So how does this ratio actually impact your home loan process? LVR is an important measure for lenders, and the outcome of your ratio can affect certain aspects of your home loan application outcome.

Interest rates

It is common for lenders to offer lower interest rates to applicants with lower (or better) LVRs. This is because a lower Loan-To-Value Ratio implies less risk for the lender.

Lenders Mortgage Insurance

In Australia, if your LVR is higher than 80%, you will need to take out Lenders Mortgage Insurance (LMI). LMI is insurance that protects the lender, in case you default on the mortgage payments. 

Loan approval

Your Loan-To-Value Ratio can influence your likelihood of securing a mortgage. Having a higher LVR will encourage lenders to be more weary of your financial situation, which may reduce their confidence in lending to you. 

FAQ

An LVR under 80% is great in Australia.

It is possible to get a loan with a 90-95% LVR in Australia, however this may attract higher interest rates and there is stricter eligibility criteria.

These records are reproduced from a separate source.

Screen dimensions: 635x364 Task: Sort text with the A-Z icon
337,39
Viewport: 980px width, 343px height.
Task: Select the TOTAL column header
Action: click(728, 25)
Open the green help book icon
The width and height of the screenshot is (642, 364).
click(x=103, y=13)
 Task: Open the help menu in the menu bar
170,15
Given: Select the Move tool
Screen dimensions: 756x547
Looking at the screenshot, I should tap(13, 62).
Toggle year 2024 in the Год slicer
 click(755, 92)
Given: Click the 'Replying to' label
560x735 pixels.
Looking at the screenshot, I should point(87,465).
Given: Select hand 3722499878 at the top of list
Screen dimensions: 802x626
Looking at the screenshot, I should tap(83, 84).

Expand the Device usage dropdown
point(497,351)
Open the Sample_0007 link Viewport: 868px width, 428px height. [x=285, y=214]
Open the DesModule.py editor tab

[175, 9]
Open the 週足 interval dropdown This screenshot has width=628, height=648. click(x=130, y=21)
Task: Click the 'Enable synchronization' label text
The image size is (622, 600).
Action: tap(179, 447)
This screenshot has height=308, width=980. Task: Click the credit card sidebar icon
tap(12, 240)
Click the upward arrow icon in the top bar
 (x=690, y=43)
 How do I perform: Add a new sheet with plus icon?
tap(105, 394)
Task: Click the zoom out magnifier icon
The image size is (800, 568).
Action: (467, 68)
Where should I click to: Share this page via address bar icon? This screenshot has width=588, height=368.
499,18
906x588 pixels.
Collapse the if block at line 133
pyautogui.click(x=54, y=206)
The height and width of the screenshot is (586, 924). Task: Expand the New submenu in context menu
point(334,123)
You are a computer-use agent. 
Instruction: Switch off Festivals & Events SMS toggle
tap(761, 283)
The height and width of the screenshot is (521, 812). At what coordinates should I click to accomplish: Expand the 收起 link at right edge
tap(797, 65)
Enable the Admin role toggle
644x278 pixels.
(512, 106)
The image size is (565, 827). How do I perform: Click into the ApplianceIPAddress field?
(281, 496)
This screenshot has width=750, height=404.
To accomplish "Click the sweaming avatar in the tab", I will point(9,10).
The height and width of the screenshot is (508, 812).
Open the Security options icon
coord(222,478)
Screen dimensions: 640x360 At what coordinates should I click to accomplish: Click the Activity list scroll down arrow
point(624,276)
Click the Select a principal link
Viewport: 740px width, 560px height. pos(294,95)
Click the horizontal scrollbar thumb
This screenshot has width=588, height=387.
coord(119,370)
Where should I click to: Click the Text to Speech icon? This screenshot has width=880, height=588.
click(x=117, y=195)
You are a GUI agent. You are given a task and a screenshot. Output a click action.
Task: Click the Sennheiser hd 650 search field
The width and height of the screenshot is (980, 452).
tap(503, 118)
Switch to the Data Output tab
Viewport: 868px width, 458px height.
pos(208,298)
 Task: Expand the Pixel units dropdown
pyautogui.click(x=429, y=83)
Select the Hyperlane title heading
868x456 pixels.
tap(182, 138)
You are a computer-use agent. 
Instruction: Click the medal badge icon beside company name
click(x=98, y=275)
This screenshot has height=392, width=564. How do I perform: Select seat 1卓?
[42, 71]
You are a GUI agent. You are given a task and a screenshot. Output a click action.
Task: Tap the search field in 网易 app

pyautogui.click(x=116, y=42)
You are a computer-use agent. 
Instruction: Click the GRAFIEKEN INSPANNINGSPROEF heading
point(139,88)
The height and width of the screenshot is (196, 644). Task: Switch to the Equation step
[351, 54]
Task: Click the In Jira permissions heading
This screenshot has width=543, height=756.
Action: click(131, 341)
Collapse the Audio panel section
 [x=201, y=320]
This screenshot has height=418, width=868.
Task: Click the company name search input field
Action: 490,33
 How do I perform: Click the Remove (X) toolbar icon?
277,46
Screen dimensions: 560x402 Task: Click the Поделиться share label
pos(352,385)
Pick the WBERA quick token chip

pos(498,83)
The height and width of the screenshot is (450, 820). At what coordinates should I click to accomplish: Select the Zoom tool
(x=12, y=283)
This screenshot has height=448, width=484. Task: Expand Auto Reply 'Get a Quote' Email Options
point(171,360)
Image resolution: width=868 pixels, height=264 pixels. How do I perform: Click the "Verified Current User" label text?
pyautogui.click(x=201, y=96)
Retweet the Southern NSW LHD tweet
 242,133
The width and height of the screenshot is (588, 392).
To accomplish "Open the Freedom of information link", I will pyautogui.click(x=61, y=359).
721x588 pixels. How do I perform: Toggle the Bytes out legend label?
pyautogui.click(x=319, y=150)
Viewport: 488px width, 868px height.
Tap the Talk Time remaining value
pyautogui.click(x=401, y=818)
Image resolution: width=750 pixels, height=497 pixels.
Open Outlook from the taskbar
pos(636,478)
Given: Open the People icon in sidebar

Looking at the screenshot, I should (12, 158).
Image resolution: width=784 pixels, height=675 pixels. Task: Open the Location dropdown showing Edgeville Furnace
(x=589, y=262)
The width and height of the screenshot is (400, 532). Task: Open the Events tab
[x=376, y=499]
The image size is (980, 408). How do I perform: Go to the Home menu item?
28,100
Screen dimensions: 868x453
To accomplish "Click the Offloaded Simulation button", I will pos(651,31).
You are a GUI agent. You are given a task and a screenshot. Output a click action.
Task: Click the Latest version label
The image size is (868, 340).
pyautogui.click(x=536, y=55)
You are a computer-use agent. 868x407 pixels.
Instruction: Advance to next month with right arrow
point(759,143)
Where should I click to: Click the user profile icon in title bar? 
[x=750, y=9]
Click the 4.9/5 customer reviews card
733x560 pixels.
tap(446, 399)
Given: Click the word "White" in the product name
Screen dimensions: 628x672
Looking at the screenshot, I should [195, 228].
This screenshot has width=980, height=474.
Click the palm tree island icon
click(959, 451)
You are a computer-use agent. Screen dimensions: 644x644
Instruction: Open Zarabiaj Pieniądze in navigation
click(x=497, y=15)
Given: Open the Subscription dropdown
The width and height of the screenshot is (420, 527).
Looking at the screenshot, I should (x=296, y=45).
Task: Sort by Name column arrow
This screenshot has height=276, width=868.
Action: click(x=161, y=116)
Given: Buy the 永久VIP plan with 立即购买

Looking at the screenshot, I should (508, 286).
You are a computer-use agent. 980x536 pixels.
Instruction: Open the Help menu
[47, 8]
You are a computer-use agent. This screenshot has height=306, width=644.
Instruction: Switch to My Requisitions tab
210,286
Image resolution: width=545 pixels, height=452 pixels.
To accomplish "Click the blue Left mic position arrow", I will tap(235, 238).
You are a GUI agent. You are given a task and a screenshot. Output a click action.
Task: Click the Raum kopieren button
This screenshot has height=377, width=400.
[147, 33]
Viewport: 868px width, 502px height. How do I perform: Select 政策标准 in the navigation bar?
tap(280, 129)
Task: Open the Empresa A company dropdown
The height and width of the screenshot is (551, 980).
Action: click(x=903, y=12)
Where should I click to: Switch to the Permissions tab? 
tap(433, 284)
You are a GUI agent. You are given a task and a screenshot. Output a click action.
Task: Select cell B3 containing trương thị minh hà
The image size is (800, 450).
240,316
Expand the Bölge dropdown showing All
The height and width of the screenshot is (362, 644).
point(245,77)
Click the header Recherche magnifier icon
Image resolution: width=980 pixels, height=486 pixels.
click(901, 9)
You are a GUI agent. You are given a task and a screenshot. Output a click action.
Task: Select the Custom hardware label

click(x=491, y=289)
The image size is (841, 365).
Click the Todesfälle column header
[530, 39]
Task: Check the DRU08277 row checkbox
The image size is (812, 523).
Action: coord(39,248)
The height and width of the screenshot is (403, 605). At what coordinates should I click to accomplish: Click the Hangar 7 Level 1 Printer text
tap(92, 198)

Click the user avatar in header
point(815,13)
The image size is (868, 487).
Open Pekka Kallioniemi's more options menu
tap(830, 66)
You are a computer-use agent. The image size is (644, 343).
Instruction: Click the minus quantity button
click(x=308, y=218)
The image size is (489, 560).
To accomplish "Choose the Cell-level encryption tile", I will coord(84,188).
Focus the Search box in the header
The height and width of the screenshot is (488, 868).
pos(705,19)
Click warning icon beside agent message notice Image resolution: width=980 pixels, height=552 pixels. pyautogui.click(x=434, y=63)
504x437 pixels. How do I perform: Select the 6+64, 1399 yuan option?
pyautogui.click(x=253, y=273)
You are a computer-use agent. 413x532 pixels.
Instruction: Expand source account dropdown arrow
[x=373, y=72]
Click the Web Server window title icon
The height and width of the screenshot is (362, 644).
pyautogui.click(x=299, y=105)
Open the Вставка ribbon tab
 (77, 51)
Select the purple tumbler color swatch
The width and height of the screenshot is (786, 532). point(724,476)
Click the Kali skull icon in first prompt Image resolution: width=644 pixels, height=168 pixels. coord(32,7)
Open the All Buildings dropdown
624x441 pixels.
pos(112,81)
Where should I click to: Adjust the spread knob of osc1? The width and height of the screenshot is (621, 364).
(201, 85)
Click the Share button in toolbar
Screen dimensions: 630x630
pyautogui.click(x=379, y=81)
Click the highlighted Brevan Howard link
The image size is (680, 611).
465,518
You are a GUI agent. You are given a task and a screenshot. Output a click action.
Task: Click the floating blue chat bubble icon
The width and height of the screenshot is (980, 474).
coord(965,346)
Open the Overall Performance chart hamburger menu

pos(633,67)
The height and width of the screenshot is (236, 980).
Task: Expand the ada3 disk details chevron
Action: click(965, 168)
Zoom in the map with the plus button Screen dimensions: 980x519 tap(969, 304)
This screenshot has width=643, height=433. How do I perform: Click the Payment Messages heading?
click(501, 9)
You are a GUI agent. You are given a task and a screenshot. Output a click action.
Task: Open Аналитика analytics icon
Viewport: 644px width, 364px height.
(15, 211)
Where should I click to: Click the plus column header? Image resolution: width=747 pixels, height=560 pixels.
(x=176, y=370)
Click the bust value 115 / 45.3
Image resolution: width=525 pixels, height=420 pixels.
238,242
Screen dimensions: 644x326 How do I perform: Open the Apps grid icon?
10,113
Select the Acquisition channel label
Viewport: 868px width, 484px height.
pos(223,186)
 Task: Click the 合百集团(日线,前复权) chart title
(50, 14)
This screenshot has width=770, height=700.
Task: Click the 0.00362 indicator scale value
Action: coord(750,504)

Essentially, this is calculated with the loan amount divided by the property value x100.

For example, If you’re buying a $700,000 property and have saved $140,000, you’ll need a $560,000 loan. Your LVR would be 80% (560,000 ÷ 700,000).

Your LVR does affect your interest rates.

  • 80% and under LVR will experience lower interest rates.
  • 80%-90% LVR will have slightly higher interest rates and usually will require a LMI.
  • 90%-95% LVR will have high interest rates and will almost always require a LMI.

If you LVR is above 80% you will likely have moderate-high interest rates and require a LMI. 

LVR is not the same as equity. LVR is the ratio (or percentage) of the amount you’ve borrowed compared to the total value of the property. Equity, on the other hand, is the portion of the property you own outright. For example, if you’ve paid off 35% of your loan, your equity in the property is 35%, and your LVR is 65%.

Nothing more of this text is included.